═══ RECORDED INFORMATION

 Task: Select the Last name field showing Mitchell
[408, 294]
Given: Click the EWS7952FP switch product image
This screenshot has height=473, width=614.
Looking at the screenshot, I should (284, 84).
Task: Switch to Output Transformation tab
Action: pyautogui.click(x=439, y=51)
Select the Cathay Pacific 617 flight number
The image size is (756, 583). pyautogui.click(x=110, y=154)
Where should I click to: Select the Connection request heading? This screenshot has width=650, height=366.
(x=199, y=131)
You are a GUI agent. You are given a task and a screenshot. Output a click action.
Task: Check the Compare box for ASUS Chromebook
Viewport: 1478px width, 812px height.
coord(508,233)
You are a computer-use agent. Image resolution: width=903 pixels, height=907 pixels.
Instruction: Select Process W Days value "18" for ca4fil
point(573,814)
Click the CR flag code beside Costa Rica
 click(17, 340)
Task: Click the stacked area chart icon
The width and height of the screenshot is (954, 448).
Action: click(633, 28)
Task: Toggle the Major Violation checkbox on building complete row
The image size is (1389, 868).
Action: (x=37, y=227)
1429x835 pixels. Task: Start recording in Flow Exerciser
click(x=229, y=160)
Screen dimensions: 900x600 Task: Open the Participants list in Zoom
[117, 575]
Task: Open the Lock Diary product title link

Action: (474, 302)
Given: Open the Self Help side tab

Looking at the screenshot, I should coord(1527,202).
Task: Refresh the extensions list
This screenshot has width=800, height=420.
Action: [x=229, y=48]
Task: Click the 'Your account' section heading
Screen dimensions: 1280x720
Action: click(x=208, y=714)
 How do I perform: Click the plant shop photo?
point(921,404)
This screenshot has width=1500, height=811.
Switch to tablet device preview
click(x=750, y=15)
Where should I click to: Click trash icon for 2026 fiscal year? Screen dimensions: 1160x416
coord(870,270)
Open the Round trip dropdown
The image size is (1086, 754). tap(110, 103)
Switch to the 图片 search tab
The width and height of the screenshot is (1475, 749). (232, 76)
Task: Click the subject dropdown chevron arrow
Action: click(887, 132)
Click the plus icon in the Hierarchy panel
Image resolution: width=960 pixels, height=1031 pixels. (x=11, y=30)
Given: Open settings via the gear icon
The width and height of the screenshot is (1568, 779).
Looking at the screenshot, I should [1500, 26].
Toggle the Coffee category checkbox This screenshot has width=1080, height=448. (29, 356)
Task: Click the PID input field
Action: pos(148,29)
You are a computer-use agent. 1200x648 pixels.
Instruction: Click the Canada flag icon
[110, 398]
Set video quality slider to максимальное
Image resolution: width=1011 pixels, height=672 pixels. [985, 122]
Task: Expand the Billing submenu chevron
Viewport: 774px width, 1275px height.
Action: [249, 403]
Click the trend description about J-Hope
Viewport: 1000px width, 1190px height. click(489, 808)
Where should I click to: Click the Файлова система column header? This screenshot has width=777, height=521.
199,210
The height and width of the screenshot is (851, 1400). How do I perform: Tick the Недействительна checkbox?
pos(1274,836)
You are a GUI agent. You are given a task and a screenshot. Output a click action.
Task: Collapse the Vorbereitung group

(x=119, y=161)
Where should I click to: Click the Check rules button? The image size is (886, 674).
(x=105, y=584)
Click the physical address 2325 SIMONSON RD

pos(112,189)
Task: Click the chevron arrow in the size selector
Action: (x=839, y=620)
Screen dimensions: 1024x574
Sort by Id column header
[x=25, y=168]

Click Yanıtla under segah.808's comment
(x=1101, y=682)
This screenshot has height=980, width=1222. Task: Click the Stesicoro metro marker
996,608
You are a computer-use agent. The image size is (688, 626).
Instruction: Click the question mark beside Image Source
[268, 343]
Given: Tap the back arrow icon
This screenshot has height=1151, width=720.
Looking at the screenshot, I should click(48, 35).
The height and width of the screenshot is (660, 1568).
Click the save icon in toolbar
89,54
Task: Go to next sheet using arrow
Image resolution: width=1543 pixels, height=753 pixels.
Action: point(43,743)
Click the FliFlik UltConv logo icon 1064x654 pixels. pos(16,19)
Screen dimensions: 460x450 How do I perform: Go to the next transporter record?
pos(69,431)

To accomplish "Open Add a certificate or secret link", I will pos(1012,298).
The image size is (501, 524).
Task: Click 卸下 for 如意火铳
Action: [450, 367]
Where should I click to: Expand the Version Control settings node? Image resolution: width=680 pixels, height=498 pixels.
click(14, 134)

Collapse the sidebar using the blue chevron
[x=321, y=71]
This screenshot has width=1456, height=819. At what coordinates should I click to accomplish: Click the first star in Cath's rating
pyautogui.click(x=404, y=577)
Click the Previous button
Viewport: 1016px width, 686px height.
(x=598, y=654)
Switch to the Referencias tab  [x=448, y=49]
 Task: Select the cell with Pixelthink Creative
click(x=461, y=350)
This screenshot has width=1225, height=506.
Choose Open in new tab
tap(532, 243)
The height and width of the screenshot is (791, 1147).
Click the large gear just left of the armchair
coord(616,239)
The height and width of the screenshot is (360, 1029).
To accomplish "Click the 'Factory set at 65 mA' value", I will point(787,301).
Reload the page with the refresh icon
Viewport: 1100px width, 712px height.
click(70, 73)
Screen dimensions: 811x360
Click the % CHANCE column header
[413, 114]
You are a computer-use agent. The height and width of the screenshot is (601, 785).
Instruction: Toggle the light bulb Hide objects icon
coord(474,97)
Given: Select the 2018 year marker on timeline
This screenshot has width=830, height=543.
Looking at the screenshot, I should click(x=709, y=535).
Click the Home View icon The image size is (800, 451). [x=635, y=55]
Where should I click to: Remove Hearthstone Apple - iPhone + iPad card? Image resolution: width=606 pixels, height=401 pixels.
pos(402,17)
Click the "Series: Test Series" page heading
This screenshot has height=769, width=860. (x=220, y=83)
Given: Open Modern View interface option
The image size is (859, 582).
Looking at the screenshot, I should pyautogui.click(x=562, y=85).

══════

[YOUR OBJECTIVE]
Wherever the string "agent" appears in the entries, copy that line.

[YOUR SOLUTION]
You are a GUI agent. You are given a task and a screenshot. Output a click action.
You are a computer-use agent. Image resolution: width=903 pixels, height=907 pixels.
You are a computer-use agent. 1200x648 pixels.
You are a GUI agent. You are given a task and a screenshot. Output a click action.
You are a computer-use agent. The image size is (688, 626).
You are a computer-use agent. The height and width of the screenshot is (601, 785).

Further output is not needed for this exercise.